Few co-parents expect
these three stressors, or know how to avoid and resolve them
effectively as teammates. Most human-service professionals don't know how either.
Projects 2 and
9 in this site offer more perspective and practical solution-options.
While the
goals of typical stepfathers and stepmothers are the same
as average bioparents [guide, nurture, protect, and enjoy their (step)kids],
the...
personal, household, and social
environments
in which they try to achieve these goals
differ in up to
40
ways, and...
their stepkids can have over 30 "extra"
family-adjustment
needsthey need informed,
empathic co-parent guidance with. Tragically, this is rare.
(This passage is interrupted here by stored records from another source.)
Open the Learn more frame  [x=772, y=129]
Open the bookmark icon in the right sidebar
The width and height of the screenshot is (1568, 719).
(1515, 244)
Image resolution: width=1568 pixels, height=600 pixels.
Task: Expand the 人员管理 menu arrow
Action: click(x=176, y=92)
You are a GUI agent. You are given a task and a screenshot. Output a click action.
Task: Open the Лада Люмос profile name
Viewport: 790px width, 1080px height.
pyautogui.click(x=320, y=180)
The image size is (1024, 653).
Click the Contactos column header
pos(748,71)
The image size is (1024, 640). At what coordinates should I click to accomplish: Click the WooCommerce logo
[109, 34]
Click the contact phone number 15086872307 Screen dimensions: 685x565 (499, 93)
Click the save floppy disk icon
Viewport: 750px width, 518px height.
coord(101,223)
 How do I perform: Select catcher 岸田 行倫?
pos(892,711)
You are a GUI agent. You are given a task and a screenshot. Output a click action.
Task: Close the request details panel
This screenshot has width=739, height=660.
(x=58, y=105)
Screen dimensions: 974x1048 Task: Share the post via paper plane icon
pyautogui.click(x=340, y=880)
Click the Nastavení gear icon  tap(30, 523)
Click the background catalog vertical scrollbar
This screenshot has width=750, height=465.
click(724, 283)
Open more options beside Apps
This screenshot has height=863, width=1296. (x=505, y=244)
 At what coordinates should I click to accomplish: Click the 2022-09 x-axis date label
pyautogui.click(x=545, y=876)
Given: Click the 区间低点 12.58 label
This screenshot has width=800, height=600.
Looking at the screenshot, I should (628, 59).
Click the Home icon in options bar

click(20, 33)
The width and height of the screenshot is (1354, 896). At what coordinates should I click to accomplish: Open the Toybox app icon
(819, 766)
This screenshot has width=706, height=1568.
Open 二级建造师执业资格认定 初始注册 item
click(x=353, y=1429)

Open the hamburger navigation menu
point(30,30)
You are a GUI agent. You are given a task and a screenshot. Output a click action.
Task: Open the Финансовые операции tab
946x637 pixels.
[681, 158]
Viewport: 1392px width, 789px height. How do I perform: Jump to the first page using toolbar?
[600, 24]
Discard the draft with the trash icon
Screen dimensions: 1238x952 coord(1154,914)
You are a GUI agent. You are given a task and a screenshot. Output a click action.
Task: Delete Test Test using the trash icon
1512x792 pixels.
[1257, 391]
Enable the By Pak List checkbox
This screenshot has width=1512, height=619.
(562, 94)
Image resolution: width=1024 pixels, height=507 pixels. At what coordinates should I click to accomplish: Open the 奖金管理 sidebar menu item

These many interactive differences
complicate stepfamily roles, and can hinder providing
effective child discipline in and between minor stepkids'
two homes.
This can promote confusion, doubt, misunderstandings, and frustrations
among everyone - specially if there are significant
barriers
among the three or more co-parents. This one of the reasons that
effective communication
is essential among stepfamily adults and supporters!
For these and
other reasons, typical stepfamily couples'
chances of psychological or legal re/divorce are significantly higher than
average U.S. first-time marriers,despite having more life
and relationship experience. This non-profit Web site proposes
12 family Projects
to guard against this major risk.
In other ways,
average multi-home stepfamilies and typical intact one-home nuclear
biofamilies are exactly
the same.
This can lull typical idyllic courting co-parents into an unjustified sense
of security ("Hey - a family's just a family. How
different could our combined families be?")
About
90% of U.S. stepfamilies follow the
divorce
of one or both new mates. A brief century ago, ~90% followed the
death of one or both mates' prior partners.
More stepfamily basics...
American stepfamily couples
are more apt to differ widely in age,
race, religion, ethnic ancestry, financial
assets and debts, and educational level than
typical first-time couples. Stepfamily wives are more apt to be older than
their husbands than in first marriages;
A typical
stepdaughter or stepson may...
Have three or more co-parents
(a divorced biomom and biodad, and a stepmom, stepdad, or both), living
in two homes;
Have
zero to eight
living stepfamily
co-grandparents, and a proportionately large number of
step-aunts, uncles, cousins, and other relatives;
Have biosiblings, stepsiblings, and/or half-siblings
in the same home, in their other bioparent's home, in both, or none of
these;
May be legally adopted
by their stepmother, their stepfather, both, or neither. Most U.S.
stepparents don't adopt;
May have the same first name
as a stepsibling and/or their same-sex stepparent, and may have
a different last name than their re/married biomother;
May receive no
bequest if a stepparent
dies without a will, even if they were emotionally close for many years;
And typical stepkids may...
Feel sexually
attracted (or attractive) to a resident or visiting
stepsibling, and/or a young stepparent, because the incest taboo
is weaker in average stepfamilies. The odds of American stepdaughter
incest by a step-relative are higher than for biodaughters and
biorelatives;
Change
primary residence
to live with their other bioparent sometime before they're 18. This
happens in about 30% of typical U.S. stepfamilies, creating waves of
emotional, financial, structural, legal and lifestyle changes in and
between both homes;
Have up to 35 concurrent
adjustment
needs from childhood trauma, parental divorce and remarriage/s,
and becoming a stepchild, on top of normal
developmental needs- often with little informed guidance
from family adults, teachers, relatives, or others.